Coined by the philosopher Glenn Albrecht in 2005, the term Eco-anxiety “refers to the existential pain experienced when the place where one resides is subject to environmental degradation”.
According to a global survey assessing climate anxiety among young people published by The Lancet in December 2021, 59 percent of young people (ages 16-25) are very or extremely worried and 84 percent are at least moderately worried.
Graduates gravitating away
“Let’s desert before we’re stuck with financial obligations,” a group of eight graduates from AgroParisTech – a French higher education institute that specialises in sciences, life sciences and engineering – famously said on their graduation day in April 2022 to denounce the “destructive jobs” they had been training for five years to merit.
By expressing their disbelief in sustainable development, green growth and ecological transition, they generated a buzz and opened up a debate.
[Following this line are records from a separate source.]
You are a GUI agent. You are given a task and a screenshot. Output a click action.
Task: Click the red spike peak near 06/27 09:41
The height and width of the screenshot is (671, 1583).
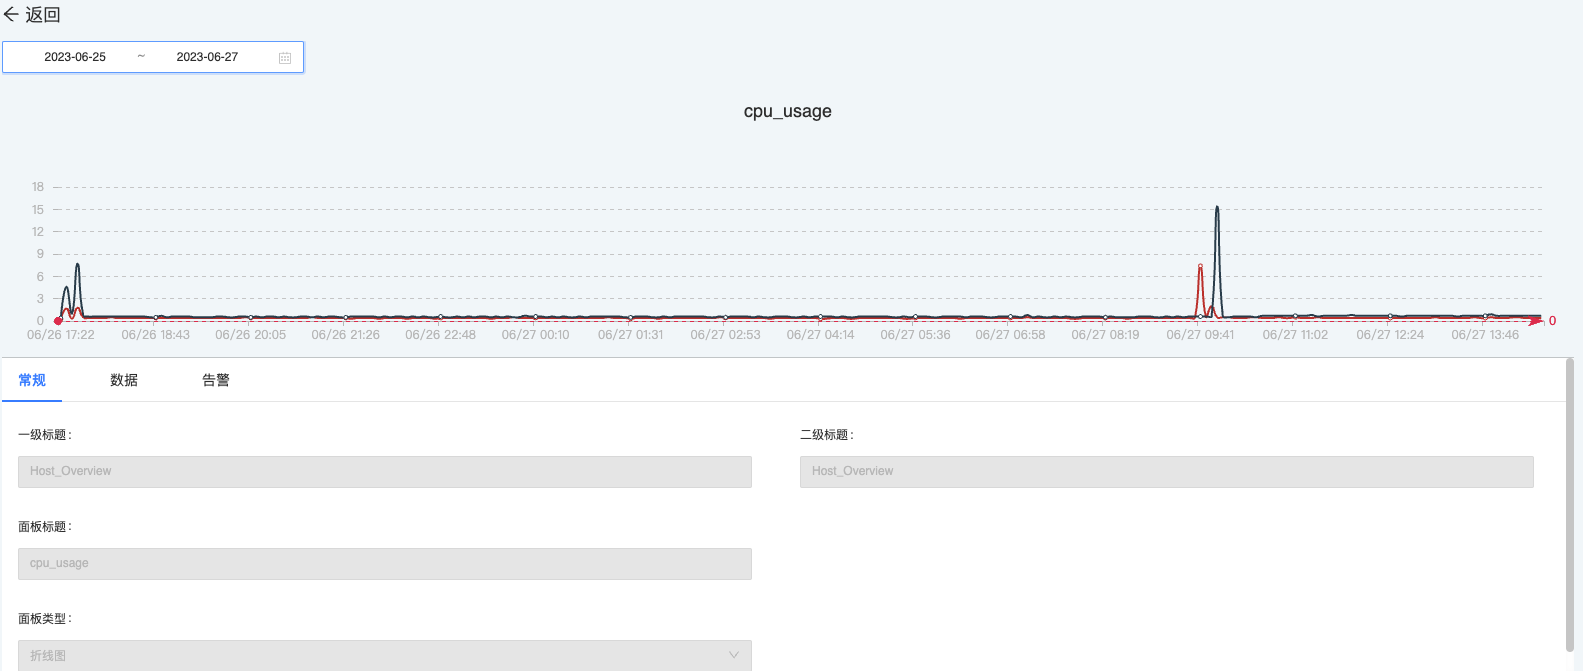pyautogui.click(x=1200, y=266)
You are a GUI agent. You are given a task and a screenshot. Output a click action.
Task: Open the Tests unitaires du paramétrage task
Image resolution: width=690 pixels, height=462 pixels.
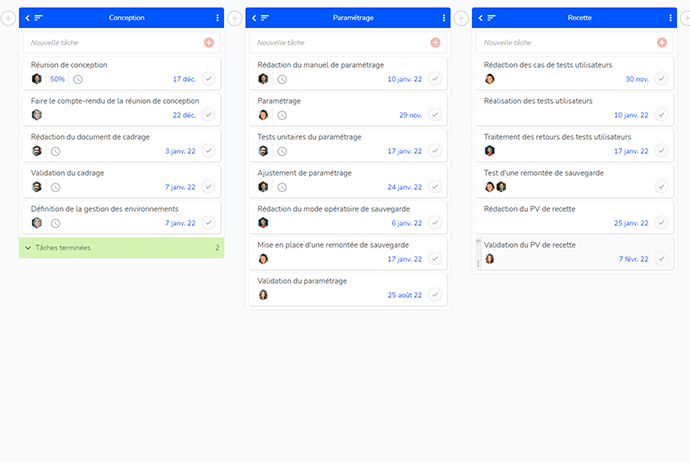(309, 137)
“Tamper with plants in laboratories for multinationals, design prepared meals and chemotherapy to treat those who fall ill as a result, invent ‘good conscience’ labels, develop so-called ‘green’ energies,” are just four of the careers they believed awaited them in the labour market.
They refused to serve what they regard as an “ecocidal” economic model. Instead, they branched off, calling themselves deserters. Two will retrain (one as a fisherman, another as a farmer-baker), while two others intend to farm (bees; sheep).
An ecological awakening
Since 2018, 32,000 students have signed the ‘Wake up Call on the Environment: a Student Manifesto’ to pressure employers into becoming climate-friendly if they desire to attract young talents.
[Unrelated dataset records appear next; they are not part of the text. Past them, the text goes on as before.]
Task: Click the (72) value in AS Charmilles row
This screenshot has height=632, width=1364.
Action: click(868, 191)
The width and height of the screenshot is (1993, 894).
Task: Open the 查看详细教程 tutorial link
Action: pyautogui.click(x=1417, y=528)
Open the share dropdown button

It started in France and is now spreading in Sweden, Italy, Spain and Germany, as well as selected universities throughout Europe.
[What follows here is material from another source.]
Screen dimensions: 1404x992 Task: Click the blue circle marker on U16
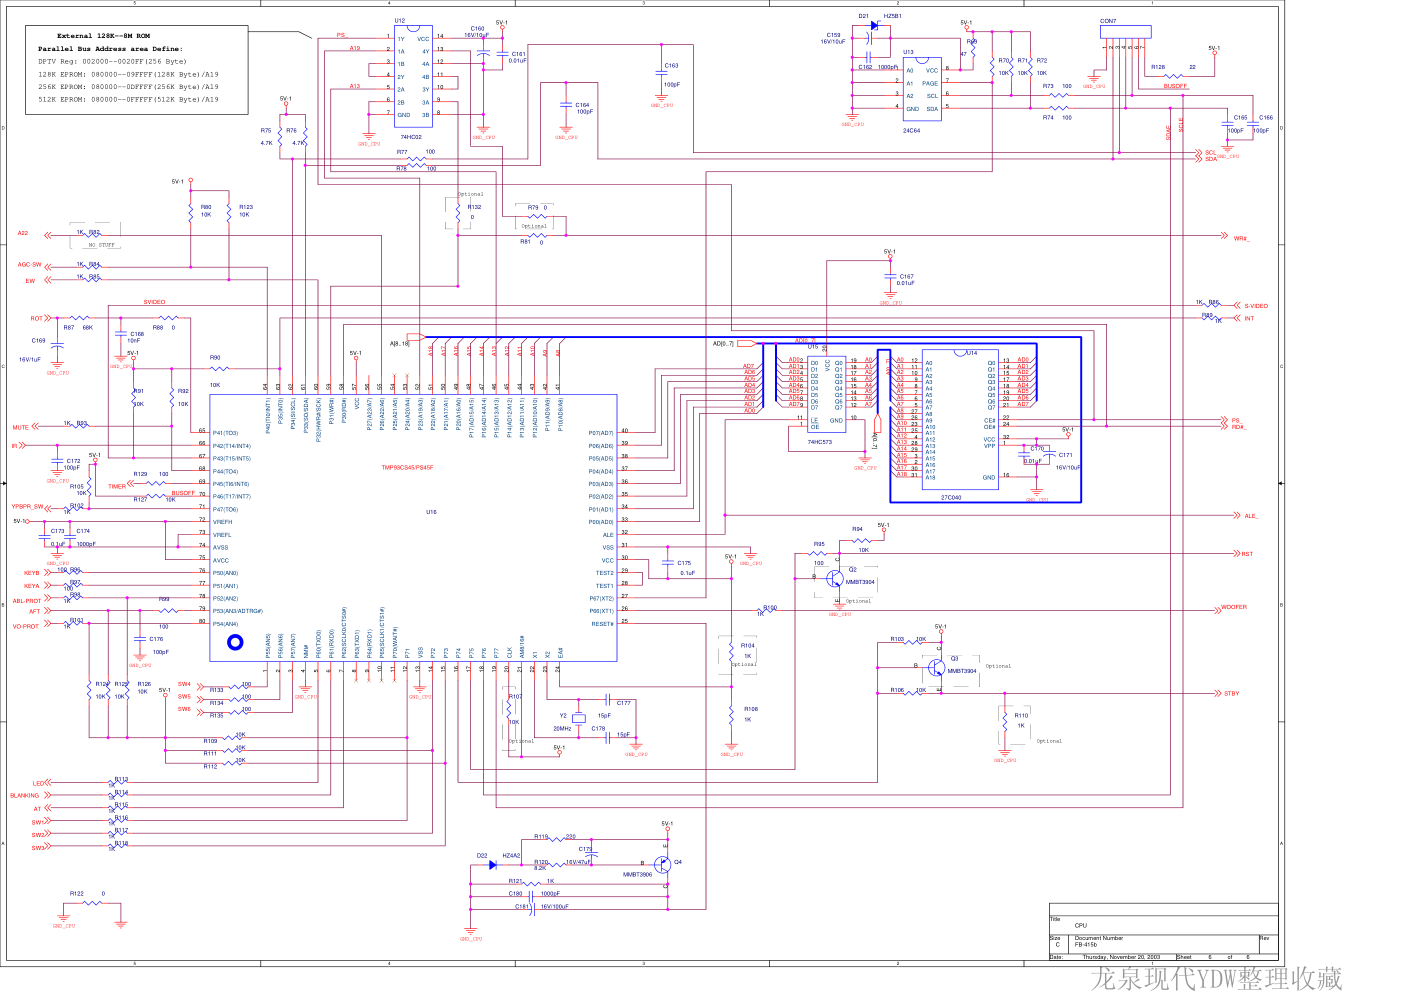point(235,642)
“Sending an email with an attachment is as energy-intensive as a light bulb being on for 24 hours, and the equivalent in terms of CO2 emissions as a bulb lit for one hour,” they argue. “In 2020, the digital sector emitted as much greenhouse gas as aviation.”
This fresh outlook harbours strong ideas: it is not only about developing new energies but also, and above all, questioning our quest for infinite growth.
Unheeded warnings
“We cannot accept that the biodiversity of a project remains confined to the number of beehives in a nice CSR report,” another student claims.
So yes, Charlotte was right, it’s all about the pennies, despite scientists warning us for decades about climate change and the disasters that would ensue.
With rising inflation and the worsening energy crisis, some parents have even encouraged their teenagers to shower at the local sports club in a wealthy suburb of Copenhagen to save some of their pennies.
However, history has often proven that dramatic change is driven by our pennies. In the context of the pandemic, rearmament, megafires, flooding and shortages, humankind will have to be resilient and adapt faster.